***** Trecho selecionado

Impende acentuar, neste ponto, como já ressaltado, que, em tema de Defensoria Pública, a Constituição outorgou, à União Federal, atribuição para fixar normas gerais pertinentes à organização, no plano local, dessa instituição (CF, art. 134, § 1º, c/c o art. 24, XIII), reservando, aos Estados-membros, o exercício da competência suplementar, respeitadas, no entanto, as diretrizes básicas estabelecidas na legislação fundamental ou de princípios, consubstanciada, instrumentalmente, na Lei Complementar nº 80/94, que fixa as bases essenciais, de aplicação nacional, definidoras dos requisitos mínimos de investidura nos cargos de Defensor Público-Geral do Estado, de seu substituto e do Corregedor-Geral da Defensoria Pública dos Estados-membros, fazendo-o mediante regras que possuem o seguinte conteúdo:

Art. 99. A Defensoria Pública do Estado tem por chefe o Defensor Público-Geral, nomeado pelo Governador do Estado, dentre integrantes da carreira maiores de trinta e cinco anos, na forma disciplinada pela legislação estadual.

**********

Instrução 1: De acordo com o trecho selecionado, quem nomeia o Defensor Público-Geral do Estado?
Instrução 2: Liste todos os cargos cujos requisitos mínimos de investidura, segundo o trecho selecionado, são definidos pela Lei Complementar nº 80/94.
As entradas não são necessárias para resolver esta tarefa.

***** Entradas fornecidas

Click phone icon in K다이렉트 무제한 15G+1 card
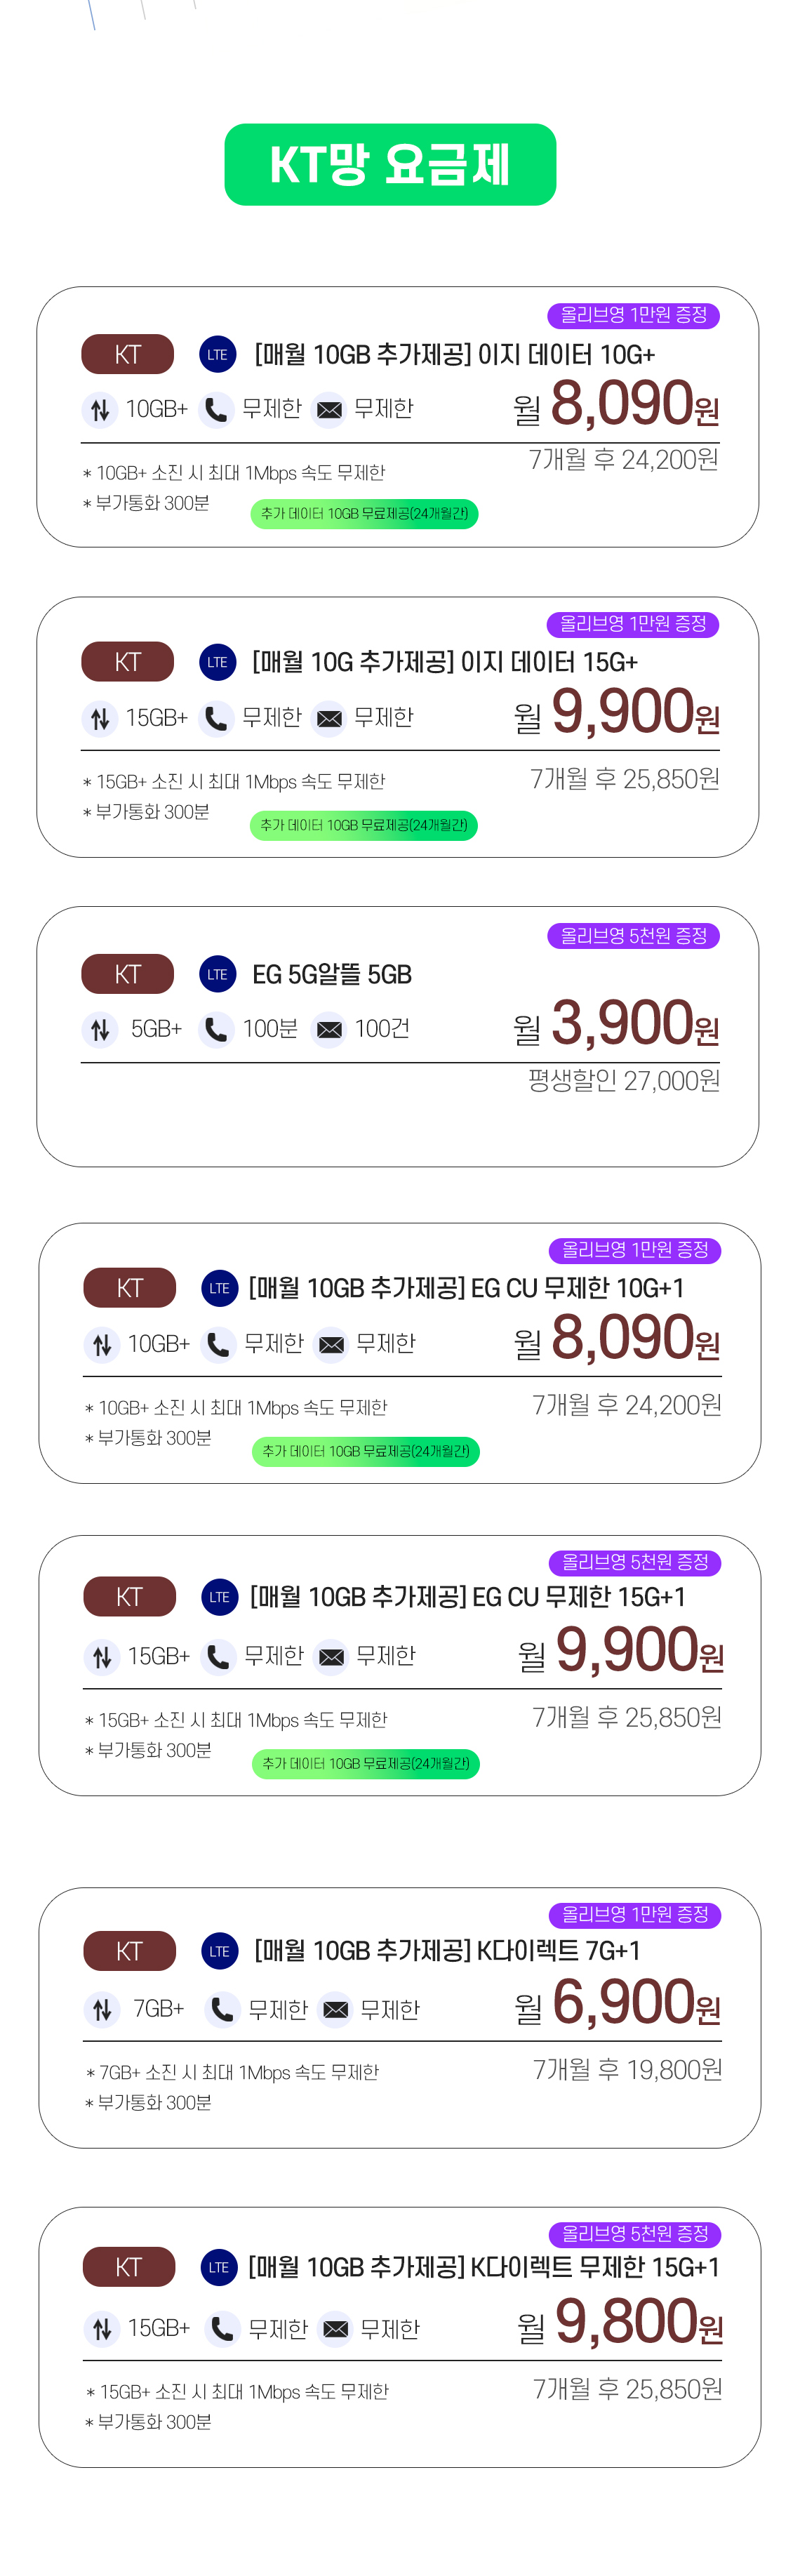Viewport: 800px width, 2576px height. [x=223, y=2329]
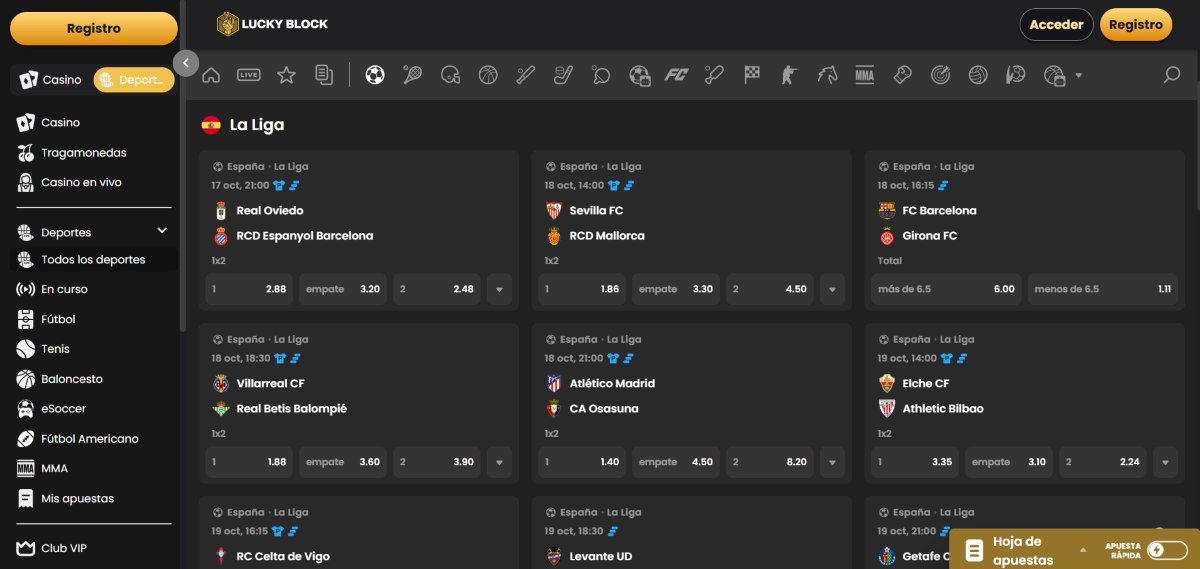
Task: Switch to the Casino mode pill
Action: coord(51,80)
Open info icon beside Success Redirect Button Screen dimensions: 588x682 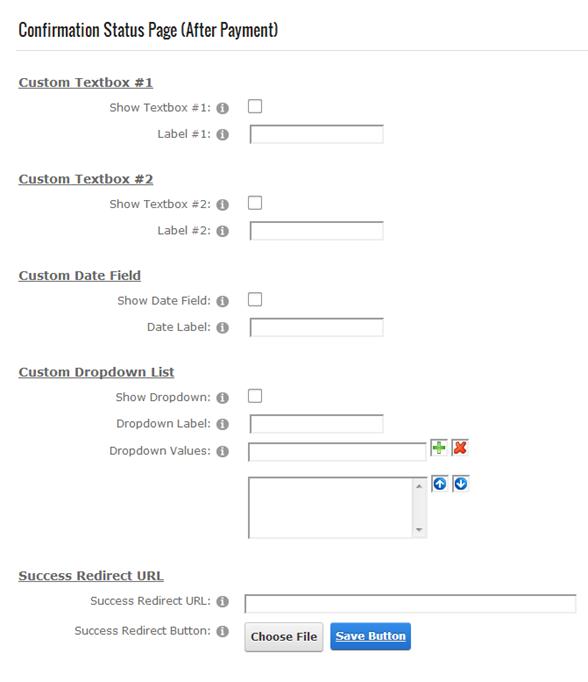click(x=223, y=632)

**********

Solução do exercício 1: O Governador do Estado.

Solução do exercício 2:
- Defensor Público-Geral do Estado
- Substituto do Defensor Público-Geral do Estado
- Corregedor-Geral da Defensoria Pública dos Estados-membros